Bundan daha ilginç olan şu ki, şu an vekaleten vali olan şahıs parlamento seçimlerinde vekil olarak seçilmesine rağman hala görevi bırakmış değil. Parlamentoda yemin etmek için tanınan süre 3 Aralık’ta doluyor.

 

Bazı bilgilere göre Araplar yeni vali olarak Hawice Kaymakamı’nı görevlendirmek istiyor. Ama buna karşı Kürtlerin hiçbir planı yok. Bu noktada uygulanabilecek birkaç seçenek de var.
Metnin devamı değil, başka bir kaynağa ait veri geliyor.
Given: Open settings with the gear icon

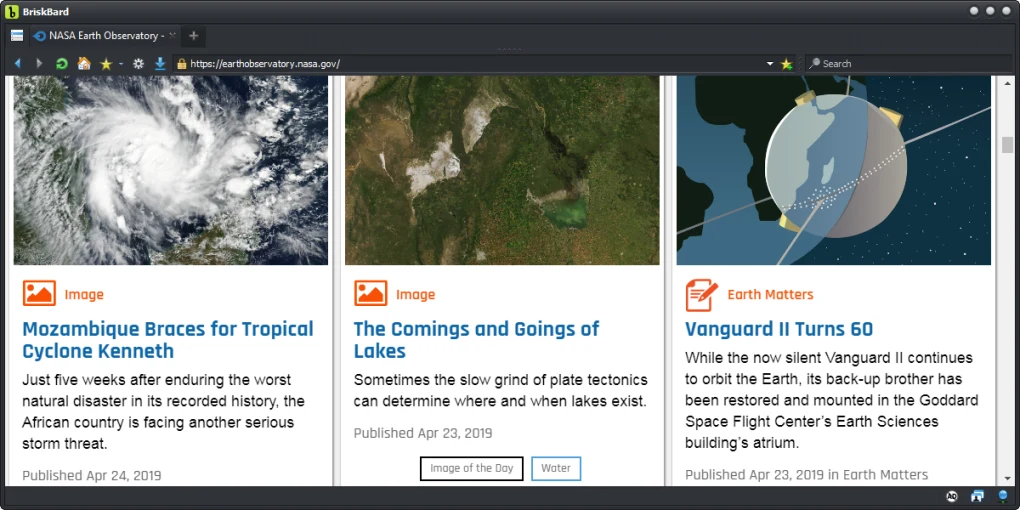Looking at the screenshot, I should (138, 64).
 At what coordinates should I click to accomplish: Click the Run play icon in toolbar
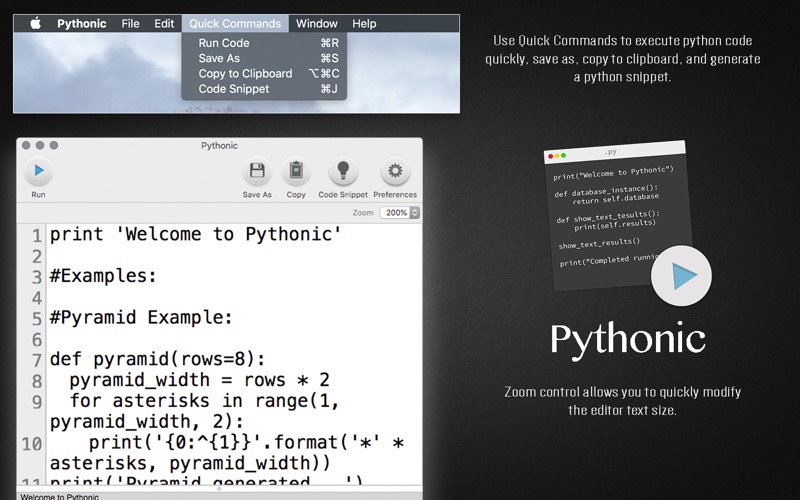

Birincisi, Bağdat’ın onayı ile Kerkük’e Kürt bir vali tain edilebilir. Bunun için de Cumhurbaşkanı’nın çabalarına ihtiyaç var. İkincisi; vali ve yardımcısının olmadığı durumlarda il kaymakamı bu görevi devralır. Kerkük il Kaymakamı Kamil Saleyi adlı bir Kürt ve 16 Ekim olayları nedeniyle bir yıl izin almıştı. Saleyi şu an izin süresi dolduğu için görevinin başına dönerse üç hafta sonra vali olur fakat KDP onun da dönmesine izin vermiyor.

 

Saleyi iki hafta önce izin süresini uzatmak için Kerkük’e gitmiş, KDP Erbil’e dönmesi yönünde kendisine baskı kurmuş ve hatta Saleyi’nin KYB ile birlikte hareket ettiğine yönelik şüphe duyduklarını ima etmişlerdi. Bazı KYB’liler de enselerine bit kaçmış misali bunun bir KDP taktiği olduğunu ve Rakan Cuburi’den sonra onun vali olması adına bir adım olduğunu sanmıştı. Sanki Rakan’ın bu görevde kalması, Araplaştırma politikalarını idame ettirmesi, KDP’li bir kaymakamın bu görevi almasından daha iyi birşeymiş gibi davrandılar.

 

Keza PDK’li bazı yetkililerin de açıklamalarında KYB'li birinin vali olmasına karşı şövenist bir Arabın bu görevde kalması sanki daha iyiymiş gibi bir hava vardı. Bu iki parti böyle siyaset yaparsa kim bilir geleceğin Irak’ında Kürt ulusal birlik projesi ne hale gelecek?



(Yazılar, yazarların görüşlerini yansıtmaktadır. Rûdaw Medya Grubu'nun kurumsal bakış açısıyla örtüşebilir ya da örtüşmeyebilir.)